# Where are Craftsman tractors made?



## Ed_GT5000 (Sep 30, 2003)

I should know this, but I don't. Where is the AYP plant that makes craftsman L&G tractors???? In the US :usa: but where??


----------



## Sergeant (Sep 16, 2003)

I belive the AYP plant that produces the Craftsman Tractor is in Georgia. I remeber reading something about it being made in Georgia


----------



## guest2 (Dec 27, 2003)

Where's Amicks
He must know. I think he sells Husqvarna, some are AYP right?


----------



## Sergeant (Sep 16, 2003)

Sixchows The Husqvarna Are made at a different AYP plant I belive in 0ne of the Carolinas


----------



## Argee (Sep 17, 2003)

So my GT5000 has southern bloodlines?:lmao:


----------



## Greg (Sep 16, 2003)

Argee,

Check out where your engine and trans were built. Since they make up the the most important part, if they were built in the North... your safe! LOL


----------



## Chris (Sep 15, 2003)

*The Northern Influences?*

Is that why my GT5000 keeps pulling to the left?

ig: ig: ig: ig: ig: 

hahaha


----------



## spook291 (Oct 26, 2003)

K guys:

All I know is that my 12.5 is built by Roper and it is shipped on the same truck that delivers them to Calais Me. Then for some reason as soon as they cross the border they went from $850.00US to $2350.00 Cdn???

My question is: what does the 12.5 deluxe B&S or how does it compare to a GT series? Better yet, what is the GT series.

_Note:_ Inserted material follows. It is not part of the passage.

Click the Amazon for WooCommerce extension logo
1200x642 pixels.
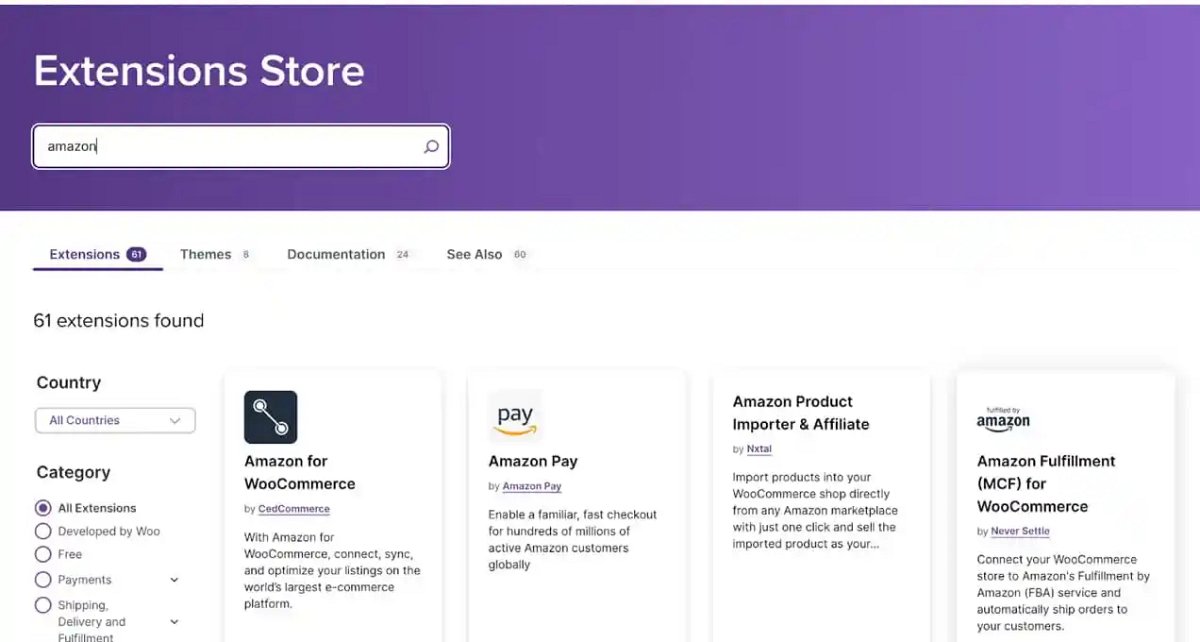pos(269,417)
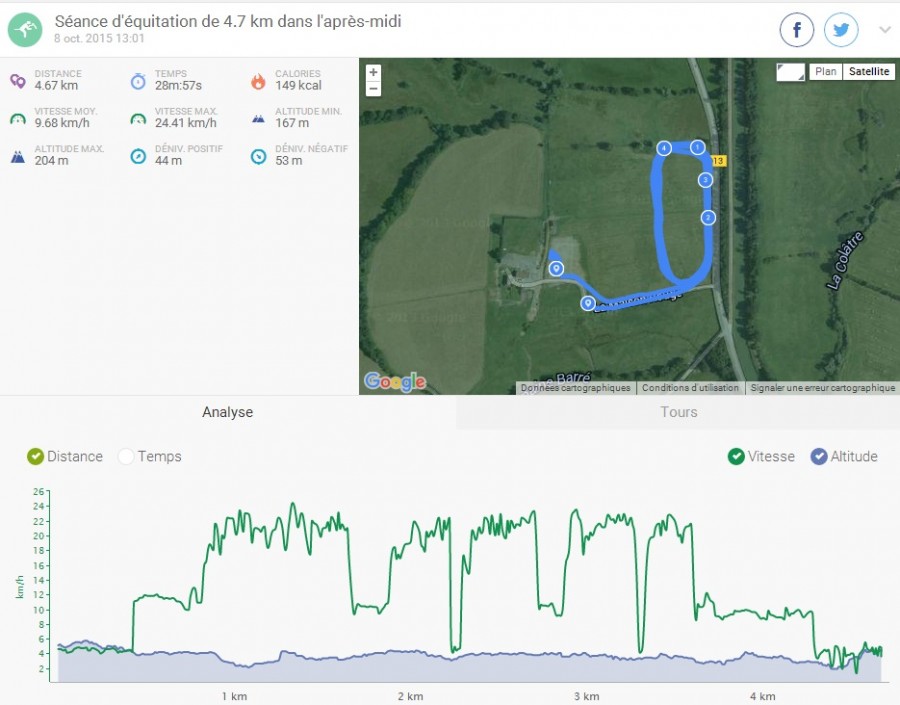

Forgive my ignorance on this, but I only have 3 Craftsmans L&G items - my ride-on, the tag-along cart and the grass buckets.

My real tractor is a CUB


----------



## slipshod (Sep 19, 2003)

*spook*

Get some help! Cubs are more adictive then crack.


----------



## Ed_GT5000 (Sep 30, 2003)

spook291 asked "My question is: what does the 12.5 deluxe B&S or how does it compare to a GT series? Better yet, what is the GT series."

If I understand you question correctly. The GT series, like GT5000 or GT6000, Is the garden tractor series which are designed to use garden tilling/plowing implements. Check out Sears website for more info:

www.sears.com


----------



## jodyand (Sep 16, 2003)

> _Originally posted by Ed_GT5000 _
> *spook291 asked "My question is: what does the 12.5 deluxe B&S or how does it compare to a GT series? Better yet, what is the GT series."
> 
> If I understand you question correctly. The GT series, like GT5000 or GT6000, Is the garden tractor series which are designed to use garden tilling/plowing implements. Check out Sears website for more info:
> ...


Ed is correct the Gt is made for ground engagement and the LTs or for cutting grass only.
Jody


----------



## GT5000 (Feb 23, 2004)

AYP is now owned by Electrolux Home Products. Tractors are made in NC.


----------



## Argee (Sep 17, 2003)

> _Originally posted by GT5000 _
> *AYP is now owned by Electrolux Home Products. Tractors are made in NC. *


Yeah, and when I'm done cutting the grass, the wife takes it in the house and vacuums:lmao:


----------